In humans, type I FcγRs are classified based on the signalling motifs of their intracellular domains. Activating FcγRs include FcγRI, FcγRIIa, FcγRIIc and FcγRIIIa, which contain immunoreceptor tyrosine activating motifs (ITAM)s. FcγRs are differentially expressed on the surface of lymphoid and myeloid cells and modulated by proinflammatory cytokines, for example, FcγRIIA is expressed on the surface of neutrophils, macrophages and monocytes but FcγRIIC is not. IgG Immune complexes are known to activate type I FcγRIIA/C receptors after binding, leading to a rise in calcium levels and an activation of downstream signalling cascades including ERK, p38 and JNK. These signalling cascades ultimately lead to phagocytosis, cytokine secretion, apoptosis or other numerous active immune responses including upregulating of B cell production. Monomeric IgG is present at high levels in the serum, therefore FcγRIIA/C has low affinity for IgG to prevent monomeric IgG binding and non-specific activation. Mutations/polymorphisms of FcγRIIA/C are associated with autoimmune conditions and increased susceptibility for Kawasaki’s disease or an IVIg anaphylactic reaction. It is also linked to a decreased vaccine efficacy for HIV.

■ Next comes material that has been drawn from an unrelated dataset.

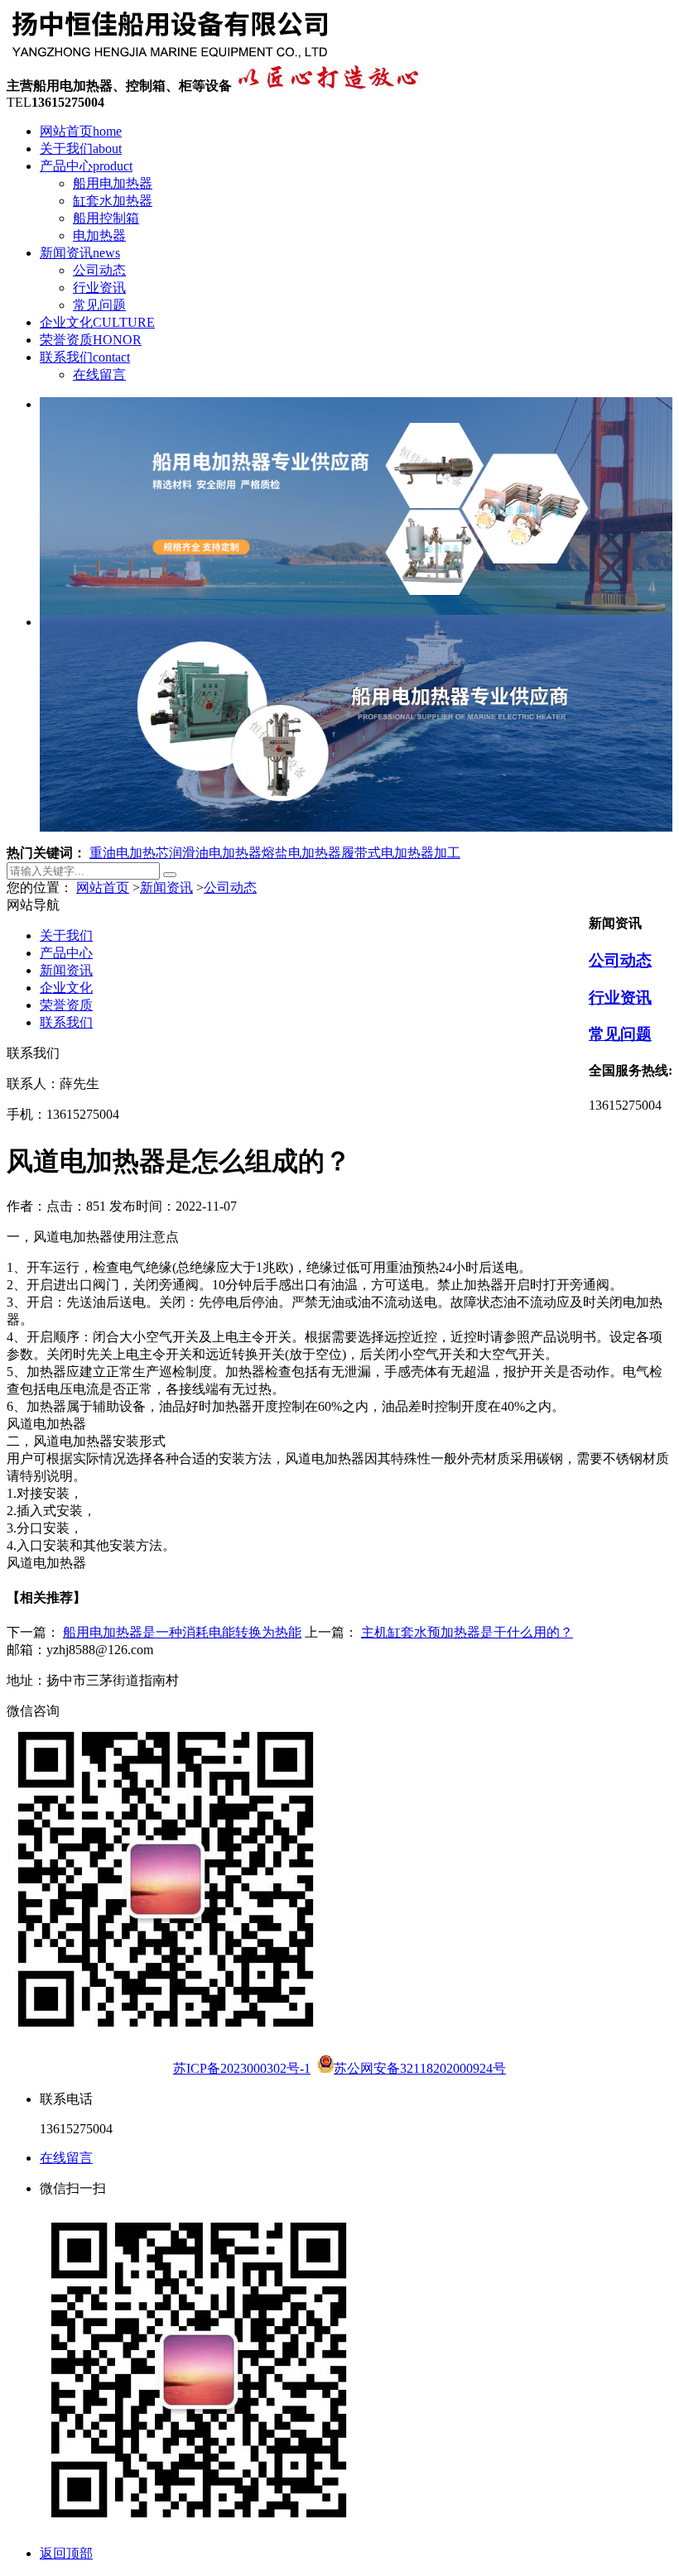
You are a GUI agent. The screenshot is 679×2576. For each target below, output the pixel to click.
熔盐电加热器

Antibody treatments are a key area of research for cancers as a checkpoint therapy. Inhibition of activatory FcγR like FcγRIIA/C could also block development of inflammatory diseases. In mice models, small ligand analogues for FcγRIIA inhibit macrophage TNF secretion plus platelet activation while also halt the development and progression of collagen-induced arthritis (CIA). Understanding the FcγRIIA/C roles with greater clarity will enhance the progress of anti-inflammatory agents to aid autoimmune conditions. This antibody could be a useful research tool for the development of novel immunotherapeutic approaches.